My response: “Don’t be embarrassed. I get it. And I love Pema Chodron. but also, her teacher, Chogyam Trungpa, was notorious for cursing, getting drunk, having sex with his students, the whole thing. And yet when you go to Karme Choling (one of his main retreats) the reverence for him is amazing.I don’t know what perfect peace is. but I know its not worrying too much about words.

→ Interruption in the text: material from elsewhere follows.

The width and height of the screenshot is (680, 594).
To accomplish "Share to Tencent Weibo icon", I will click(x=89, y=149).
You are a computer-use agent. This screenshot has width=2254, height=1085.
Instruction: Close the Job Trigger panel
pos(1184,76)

Reminds me of the story, which you’ve probably heard, of the two zen monks walking by the river. They find a prostitute there. The prostitute can’t get across the river because she doesn’t want to get her clothes wet. One zen monk picks her up and carries her over the river and puts her down. The zen monks keep walking but the other monk is very agitated. Finally he says, “why did you touch that prostitute, you know its unclean to do that and not appropriate for us?” The first zen monk says, “i put her down at the river. why are you still carrying her?”

I find all the time what hurts us (not you or me, but people in general) is not the event, but what we keep in our head after the event. The worrying, the anxiety, the judging – all of these things fill up the brain, giving our minds something to do when really we want to “fire” the mind.

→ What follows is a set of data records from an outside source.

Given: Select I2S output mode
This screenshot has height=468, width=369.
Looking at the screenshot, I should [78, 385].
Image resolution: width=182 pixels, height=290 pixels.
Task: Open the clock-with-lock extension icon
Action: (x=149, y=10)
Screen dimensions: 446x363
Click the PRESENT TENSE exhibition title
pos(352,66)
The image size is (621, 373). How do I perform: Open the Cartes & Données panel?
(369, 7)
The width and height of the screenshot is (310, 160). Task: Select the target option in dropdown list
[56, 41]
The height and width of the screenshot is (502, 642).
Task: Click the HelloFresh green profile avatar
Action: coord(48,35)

How is starting a new practice going? Are you making people look good? What are ten ways people can look a lot better but without invasive surgery or procedures? ”

 I hope she answers. Because when I look in the mirror I want to look better.

 EMAIL FIVE: Dow 20,000
 The email: “Just curious if you are still predicting DOW 20,000 by the end of this year???”
 My response: “Maybe. Are you?”
 Bonus response: why the three question marks? I sort of feel the first question mark signifies the sentence was a question. the second question mark signifies disbelief in my answer if I answer “yes” and the third question mark is laughter mixed with anger.
The financial markets will do what they do. It has nothing to do with the potential to make money. I wrote a post recently about a company that went from scratch to a billion in the past five years. Somehow they survived the Dow going down 50%. Money is an energy we invite into our lives (this sounds corny but it’s true). With the right mindset you can find opportunities in any environment. But we use the Dow, Obamacare, Europe, the price of gold, whatever, as excuses for failure. I know this because I have used the past two recessions as excuses for my failures. So I am guilty. But I’ve learned from these examples around me that have defied the economic conditions.
So my real answer is, “yes, I believe in Dow 20,000. For me.”
 I didn’t ask anyone permission to use their emails. I hope that doesn’t dissuade people from emailing me. I didn’t share any names. Nor did I share all the emails I got and responded to. I’m grateful for anyone who wants to communicate with me. And many of the emails above came from friends. I hope they still like me, because I care too much about whether people like me.
As an aside, I just spilled coffee on my shirt and I have two meetings today with people I’ve never met before. I hope nobody thinks I peed on my shirt or I’m wearing an old shirt or anything.